My TA at university (when I invented it for an exercise) wasn't aware of it either, but unlike Knuth, my TA didn't understand it. And I hadn't commented the code at all. Sigh.
Here are some words in sorted order:
Decimal | Binary | Word |
---|---|---|
1 | 00001 | name |
2 | 00010 | next |
3 | 00011 | non |
4 | 00100 | of |
5 | 00101 | on |
6 | 00110 | one |
7 | 00111 | other |
8 | 01000 | perform |
9 | 01001 | piece |
10 | 01010 | play |
11 | 01011 | reached |
12 | 01100 | row |
13 | 01101 | same |
14 | 01110 | scrambled |
15 | 01111 | so |
16 | 10000 | software |
17 | 10001 | still |
18 | 10010 | successful |
19 | 10011 | that |
20 | 10100 | the |
21 | 10101 | this |
22 | 10110 | title |
You may observe that the boldfaced digits look like a binary tree. This property can be used to build a binary tree in O(n) given sorted input. Making an empty tree and repeatedly calling its insert operation is already quite fast, probably O(n log2(n)), so you may or may not care about the improvement. If the input happens to be in sorted order, lookups on a regular binary tree will be slow, but a tree built by this algorithm behaves well.
The algorithm:
- Make a zero-filled array a of node pointers, as big as the tree can be deep. log2(sizeof(void*)) is fine.
- For each item of input:
- Make a node with that input. Set its left and right children to null.
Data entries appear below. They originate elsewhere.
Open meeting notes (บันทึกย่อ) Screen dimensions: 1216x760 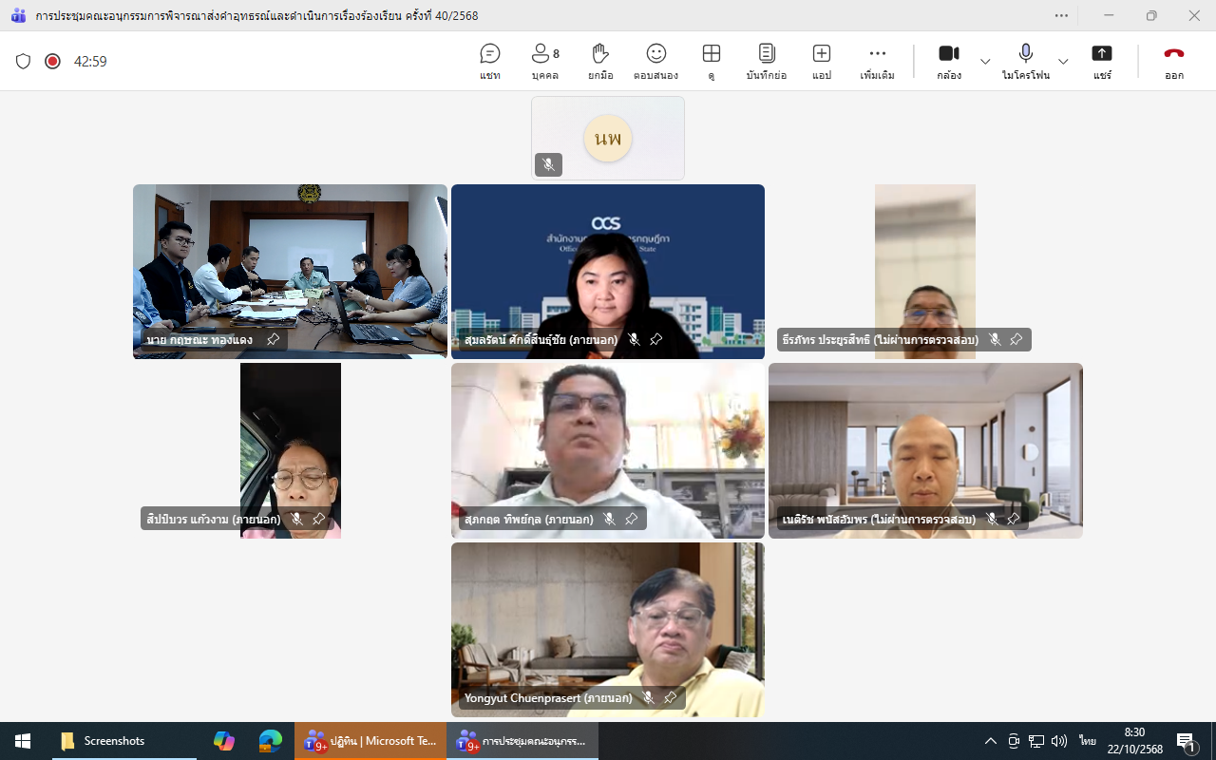[x=767, y=62]
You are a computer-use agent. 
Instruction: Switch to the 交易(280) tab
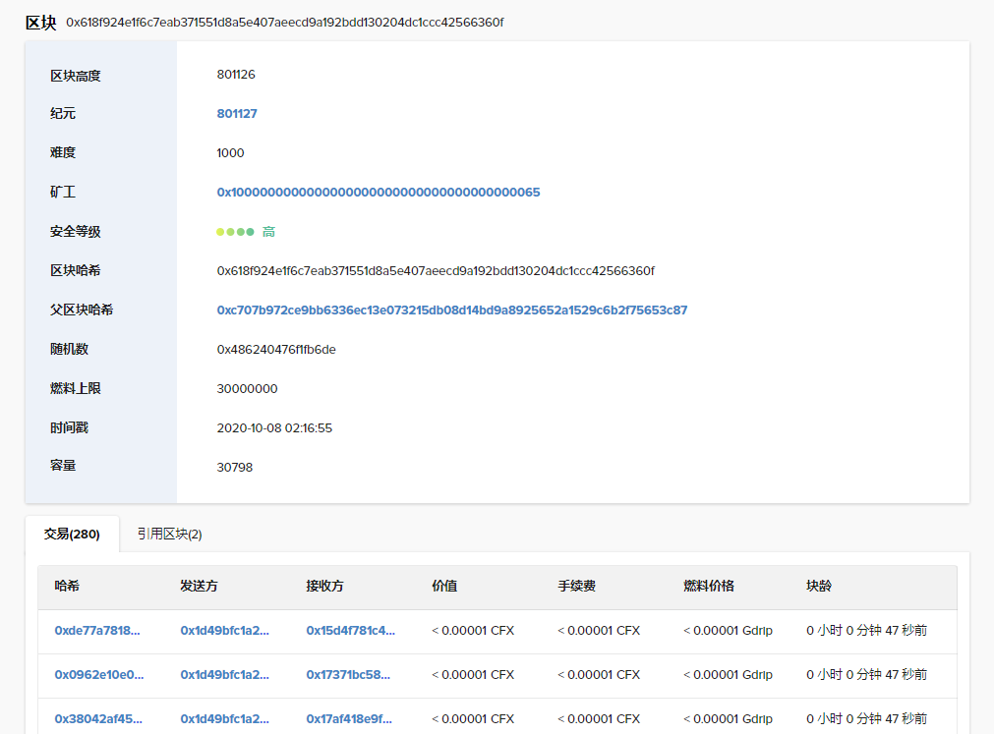(72, 535)
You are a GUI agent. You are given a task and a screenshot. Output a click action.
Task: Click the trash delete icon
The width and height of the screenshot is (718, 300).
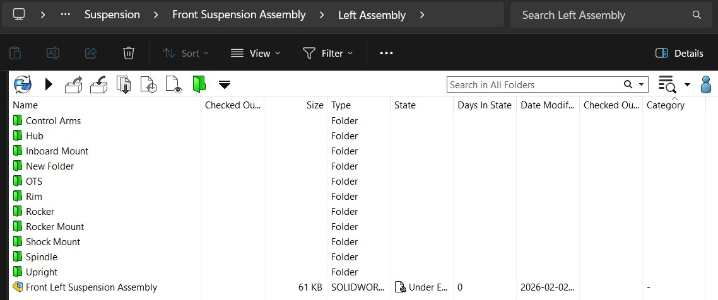pos(129,54)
- Compute the node's proper level, l, by counting the number of zero bits below the least significant one bit.
- If l>0, and a[l-1] is filled, make the left pointer of your new node point to a[l-1] and clear a[l-1].
- If a[l+1] is filled, make its right pointer point to your new node.
- Set a[l] to the new node.
- Make a new variable, n, a pointer to a node. Set it to null.
- For each node in a, a[l], starting with a[0]:
- If a[l] is non-null, set a[l]'s right pointer to n, and set n to a[l].
At the end, n is the root of the tree.
A slight variation of the algorithm can be used to make sure the root has an almost equal number of left and right children.
Another variation can be used to rebalance an existing tree.